Сургучев недоверчиво пожал плечами, а я спросил Мохова, намекая на его любимую поговорку:

— Вам у Зингера не пришлось тренироваться на вынужденных?

— Чего не было — того не было! — в тон, чуть улыбнувшись, ответил Саша.

— Ну не будем терять времени, прения сторон состоятся во время ужина. Замечайте, чего не будет хватать для жизни в палатке. В Анадыре пополнимся.

Через два часа мы уже лежали в спальных мешках, переживая прошедший день. В соседней палатке бурчал Митя, изредка слышался голос Володи Сургучева. Рядом ворочался и вздыхал Саша Мохов. Я не забывал, что в Анадыре меня ждет Таня. Предстоящее свидание волновало. Но это не мешало мне трезво осмысливать свои поступки.

Впервые в полете я отвечал не только за себя. Мой опыт созрел для принятого решения. И вновь, как на мысе Биллингса, после радиограммы Шмидта, я спросил себя, что заставляет меня поступать так, а не иначе? Куда девались прежние материковые представления о том, как надо летать? Сегодня я сознательно пренебрег основным законом авиации, гласящим, что для посадок самолетов существуют аэродромы. И уверен, что поступил правильно.

Не впервые здесь, на Чукотке, я пришел к выводу, что хорошо летать — не значит делать красивый взлет и трехточечную посадку. В этом смысле Буторин был лучшим среди нас,

Но стремление во что бы то ни стало пробиться на аэродром оказалось для него гибельным. Самое правильное соблюдение инструкций не гарантирует экипаж от несчастья. Ни одна из инструкций не может предусмотреть всего, что случается в жизни. Сто раз прав старик Конкин, предлагая в каждом случае советоваться со здравым смыслом. Творческое осмысление обстановки в воздухе, способность к самостоятельным решениям — вот что главное в летчике! Этому же учат, строго говоря, и правила полетов.

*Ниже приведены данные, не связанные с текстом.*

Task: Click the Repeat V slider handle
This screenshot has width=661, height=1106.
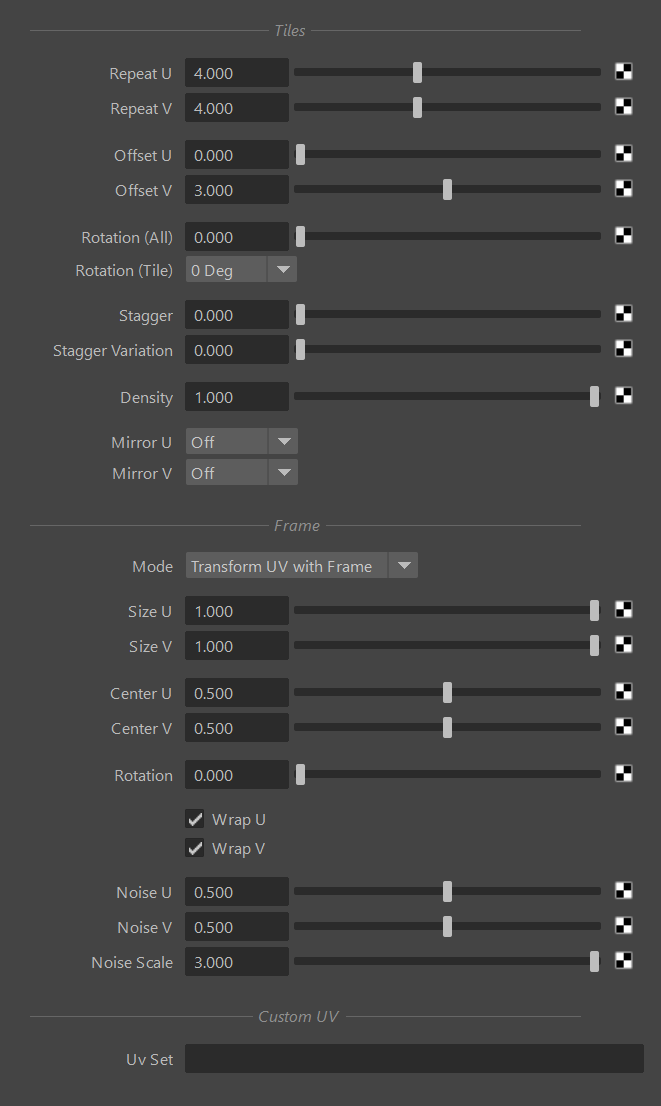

Вдумчивого человека проигранное сражение учит больше, чем выигранное. Урок, полученный мной и Митей у совхоза «Снежное» в ноябре тридцать пятого, мог испугать до смерти. Но он пошел на благо.

Первая заповедь для вынужденной посадки, которую мы усвоили, была сформулирована так; сохранить самолет — значит, сохранить и жизнь. Поэтому важнейшей нашей задачей стало научиться крепить самолет на стоянке так, чтобы никакой ураган не мог сорвать и поломать его.

Не менее важным средством жизнеобеспечения стала палатка. В нашем распоряжении имелась летняя палатка армейского образца — тяжелая, громоздкая для тесных Р–5 и совсем непригодная для арктических условий. Много дней мы конструировали и сами шили герметичную, легкую и удобную палатку. В такой палатке пурга нам уже не страшна.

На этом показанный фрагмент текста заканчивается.